İçeriğe geçmek için "Enter"a basın

Milliyetçiler, Burberry ve Irak’a giriyoruz

Güler Kömürcü

Bir haftalık yılbaşı-yurtdışı tatilimin dönüşünde, uçakta gazetelere göz atarken… Uzatmadan anlatayım, anlatacak daha çok konum var; habere göre, bir grup milliyetçimiz, Fener Rum Patrikhanesi’nin dini törenini ‘yeniçeri’ kılığına girip protesto etmiş. Ve bu haberin hemen altında bir ilan vardı, ünlü ingiliz markası Burberry’nin İstanbul’daki mağazasında başlayan indirim duyurusu; ‘Burberry-30-50 off-sale- Bagdat Street’ Türkiye’de ulusal bir gazeteye tamamen İngilizce verilmiş bir ilan, Bağdat caddemiz ‘Bagdat street’ olmuş! Bir ülkeyi işgal, dil işgali ile başlar, peki diğer yanda ne oluyor, bir grup milliyetçi adına Hukukçular Birliği’nin- niyetlerinden en ufak şüphe etmediğim ama sunumlarını beğenmediğim değerli üyeleri- Ortodoks Türk vatandaşlarımızın dini törenini protesto ediyor (benim ülkemde din özgürlüğü olduğu eminim unutulmuyor). Bu iki haber alt-alta size neleri düşündürdü ey okur.

Dayanamadım, dün eleştirilerimi Hukukçular Birliği’nin tepe isimlerinden Avukat Kemal Kerinçsiz’e ilettim, uzun bir sohbet yaptık, onu dinleyince bu defa da kendime algı eksikliğim için kızdım, Kerinçsiz dedi ki;

‘Güler Hanım öncelikle biz bir dini töreni protesto etmedik, Bartholomeos’un kendini ‘ekümenik-dünya Ortodoks lideri’ ilan edip, Türk yasalarını hiçe sayarak, papazlarına da sokaklarda dini kıyafetlerle gösteri yaptırmasını kınadık, bu yaptıkları kıyafet yasamıza aykırıdır, Anayasamızın 174. maddesine göre dini kıyafetlerle sokakta dolaşmak suçtur. Benim imamım dini kıyafetle sokakta dolaşınca suç oluyorsa, Bartholomeos’un papazları da sokaklarda dini kıyafetle gösteri yapınca suç olur, medyamız görsel şovla ilgilenip, ana mesajımızı algılayamış, haberin asıl mesajını vermediler, magazinle ilgilendiler.’

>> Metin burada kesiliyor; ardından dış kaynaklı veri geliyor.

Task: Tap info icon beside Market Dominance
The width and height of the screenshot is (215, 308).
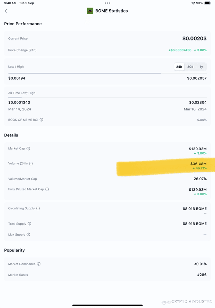Action: [39, 264]
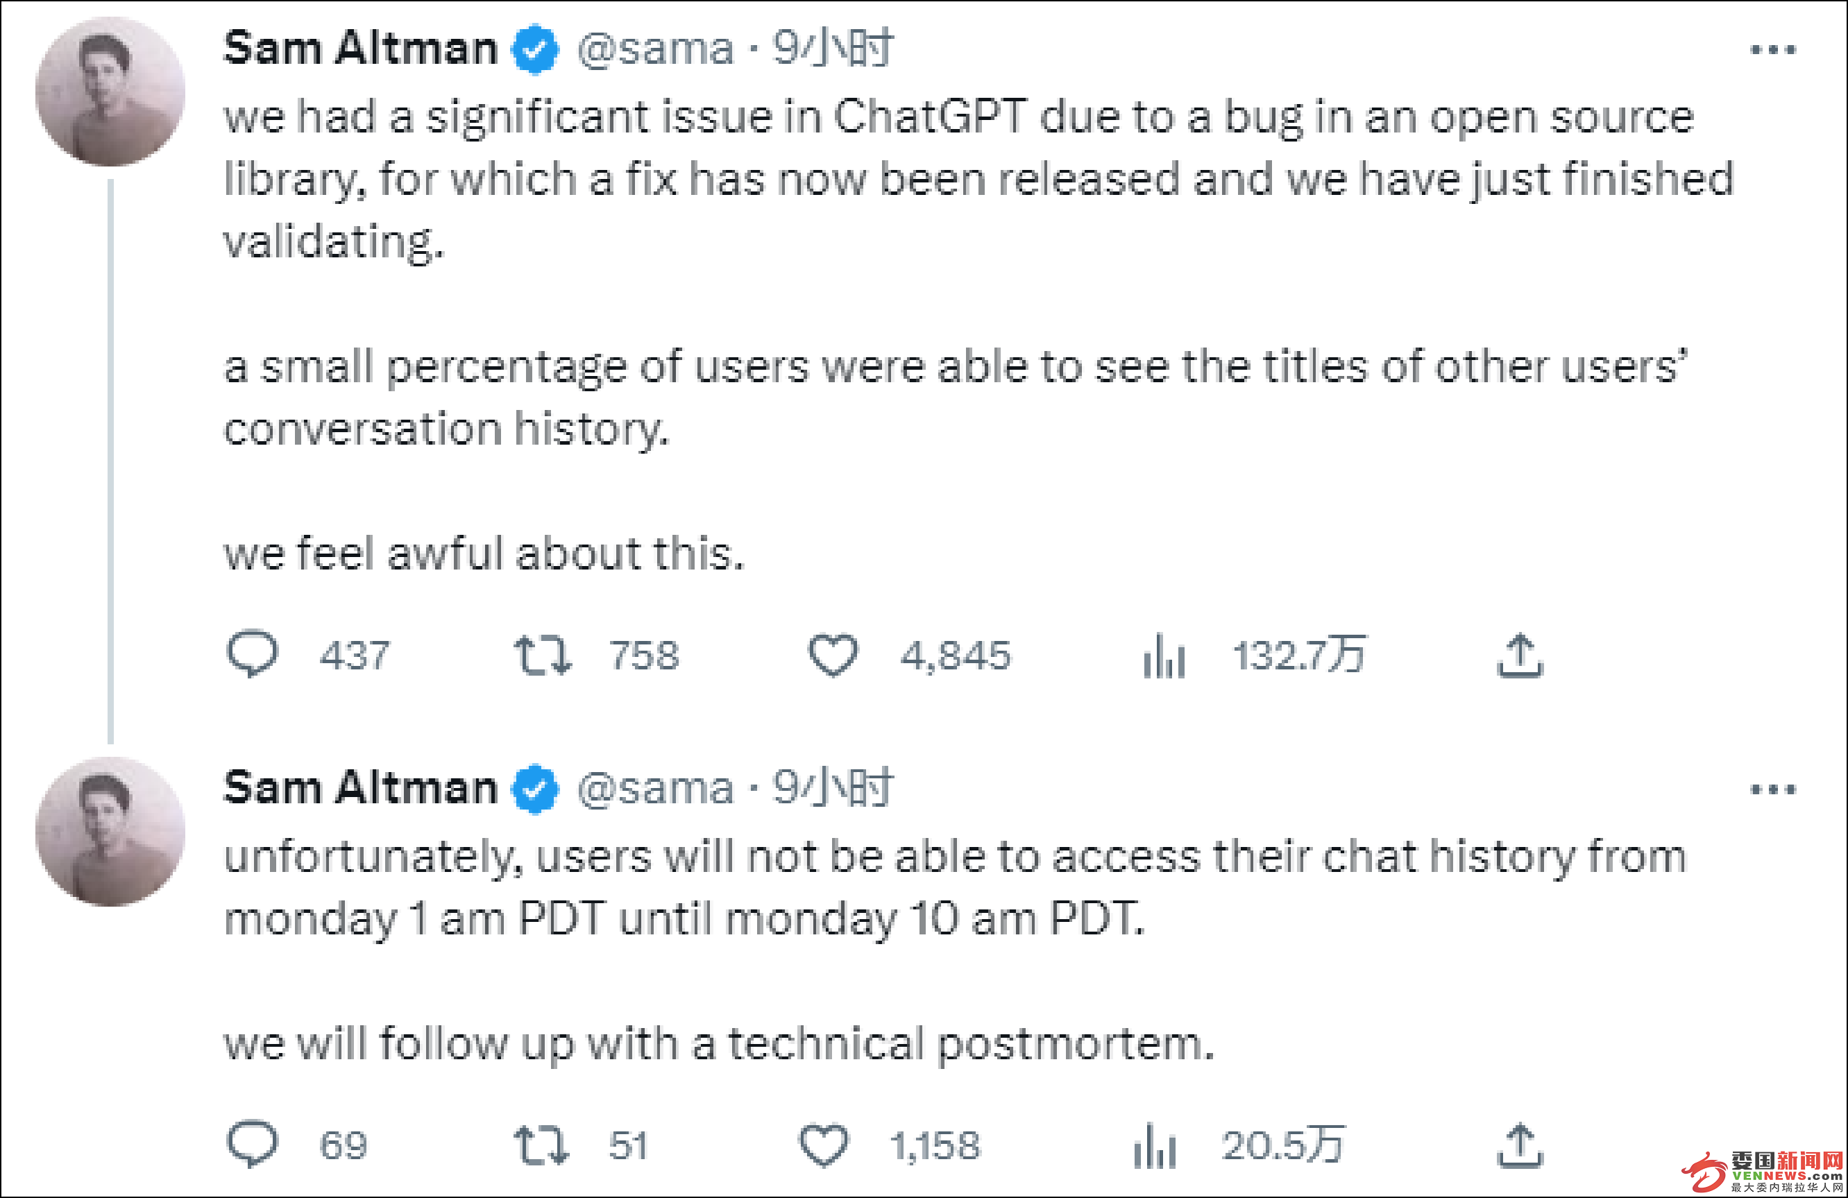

Sayın Kerinçsiz’e sordum, ‘peki ama daha derin arka planlı-uluslararası mesajı olan organizasyonlar yapılamaz mı? Ortodoks dünyası tek bir yapı değil ki, kendi aralarında ciddi çekişme var, kamuoyumuz bilmiyor, mesela; Amerikalıların da bizzat sahip çıktığı bizim (!) Bartholomeos’un bu siyasi çabaları-kendini dünya Ortodokslarının dini lideri ilan etmesi diğer tarafta tam 300 milyon Rus Ortodoksu çok rahatsız ediyor ve Ruslar Bartholomeos’un ekümenikliğini tanımıyorlar. O halde bizim gibi Bartholomeos’un liderliğini reddeden Moskova’daki Rus Ortodoks Patriki 2.Alexiey ile neden Türkiye’de bazı kesimler daha sıcak ilişkiler geliştirmesin ki? (en iyi barış şahinlerle yapılır derler)

Bir panel aracılığıyla, Rus Ortodoks Patriği, Başkan Putin’in de çok değer verdiği 2.Alexiey’in İstanbul’a davet edilmesi sağlanabilir, bu daveti ancak Dışişleri Bakanlığı ya da Cumhurbaşkanlığımız yapabilir, Hukukçular Birliği sivil toplum örgütü olarak bu çerçevede bir organizasyona zemin hazırlayabilir. 300 milyon Ortodoksun temsilcisi Patrik 2.Alexiey ile neden daha sıcak ilişki kurmayalım?’ Sayın Kerinçsiz bu çerçevede derhal gereken girişimlere-araştırmalara başlayacaklarını belirtti. Size de ilginç geldi mi bu açı ey diplomasi sever okur?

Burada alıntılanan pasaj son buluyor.